Treatment of adrenal insufficiency includes hormone replacement and is best managed by a pediatric endocrinologist. An adrenal crisis is a medical emergency requiring immediate and vigorous administration of intravenous dextrose, normal saline, and stress doses of hydrocortisone. Intravenous stress doses of hydrocortisone succinate vary with age: 25 mg in children younger than 3 years; 50 mg in children ages 3 to 12 years; and 100 mg in children older than age 12, administered every 6 hours. Parents should be instructed regarding the need for stress doses of hydrocortisone when their child has a febrile illness, surgery, or trauma; they should also be taught how to administer hydrocortisone via intramuscular injection in case the child is vomiting or otherwise unable to swallow or retain oral medication. This injection allows parents extended time to seek further medical advice or intervention.

Long-term therapy of CAH includes oral hydrocortisone in replacement doses of 8 to 10 mg/m² (8 to 10 mg per square meter of body surface) in children with ACTH deficiency or primary adrenal insufficiency.

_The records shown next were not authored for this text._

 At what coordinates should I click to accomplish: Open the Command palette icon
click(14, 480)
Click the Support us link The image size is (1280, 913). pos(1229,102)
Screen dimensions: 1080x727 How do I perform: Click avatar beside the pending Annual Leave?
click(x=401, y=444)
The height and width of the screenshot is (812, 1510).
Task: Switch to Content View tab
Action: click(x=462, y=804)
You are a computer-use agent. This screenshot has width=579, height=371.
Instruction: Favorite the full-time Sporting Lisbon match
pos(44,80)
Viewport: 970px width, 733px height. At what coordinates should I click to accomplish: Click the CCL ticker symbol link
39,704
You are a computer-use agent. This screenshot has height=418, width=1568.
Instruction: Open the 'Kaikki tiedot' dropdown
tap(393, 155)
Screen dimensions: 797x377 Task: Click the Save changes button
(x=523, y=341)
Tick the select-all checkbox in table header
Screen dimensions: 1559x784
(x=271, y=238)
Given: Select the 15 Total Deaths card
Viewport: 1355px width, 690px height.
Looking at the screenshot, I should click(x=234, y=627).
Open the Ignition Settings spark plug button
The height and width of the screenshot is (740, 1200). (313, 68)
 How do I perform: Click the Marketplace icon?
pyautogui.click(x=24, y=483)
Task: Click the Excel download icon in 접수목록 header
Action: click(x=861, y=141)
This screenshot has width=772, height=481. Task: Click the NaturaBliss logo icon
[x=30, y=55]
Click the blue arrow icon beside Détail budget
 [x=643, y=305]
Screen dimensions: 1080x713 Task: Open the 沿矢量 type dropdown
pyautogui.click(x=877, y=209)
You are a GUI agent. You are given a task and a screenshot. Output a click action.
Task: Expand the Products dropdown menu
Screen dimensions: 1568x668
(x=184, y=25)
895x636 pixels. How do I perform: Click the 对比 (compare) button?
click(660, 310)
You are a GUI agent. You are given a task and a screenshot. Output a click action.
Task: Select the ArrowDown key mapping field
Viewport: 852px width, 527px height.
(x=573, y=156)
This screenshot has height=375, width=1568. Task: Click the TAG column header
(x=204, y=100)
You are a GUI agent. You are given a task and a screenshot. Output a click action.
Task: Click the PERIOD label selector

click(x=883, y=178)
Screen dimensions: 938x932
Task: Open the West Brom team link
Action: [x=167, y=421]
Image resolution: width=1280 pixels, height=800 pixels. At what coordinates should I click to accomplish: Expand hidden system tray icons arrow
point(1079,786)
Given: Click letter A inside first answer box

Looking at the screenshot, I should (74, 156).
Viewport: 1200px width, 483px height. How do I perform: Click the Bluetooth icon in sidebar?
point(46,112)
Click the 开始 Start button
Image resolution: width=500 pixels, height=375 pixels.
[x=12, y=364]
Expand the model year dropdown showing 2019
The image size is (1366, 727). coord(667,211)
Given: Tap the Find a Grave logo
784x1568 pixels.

Children with CAH tend to have higher hydrocortisone needs. If present, aldosterone deficiency must be treated with fludrocortisone acetate. Treatment of CAH requires a fine balancing act to replace steroids, thereby preventing androgen overproduction. Excess steroid intake can lead to delayed growth; not enough steroids contribute to rapid bone age growth and ultimate short stature. Individual treatment plans are essential to meet the specific needs of individual children. The primary care provider should be familiar with the medical endocrinology treatment plan and reinforce it at routine well- and sick-child visits.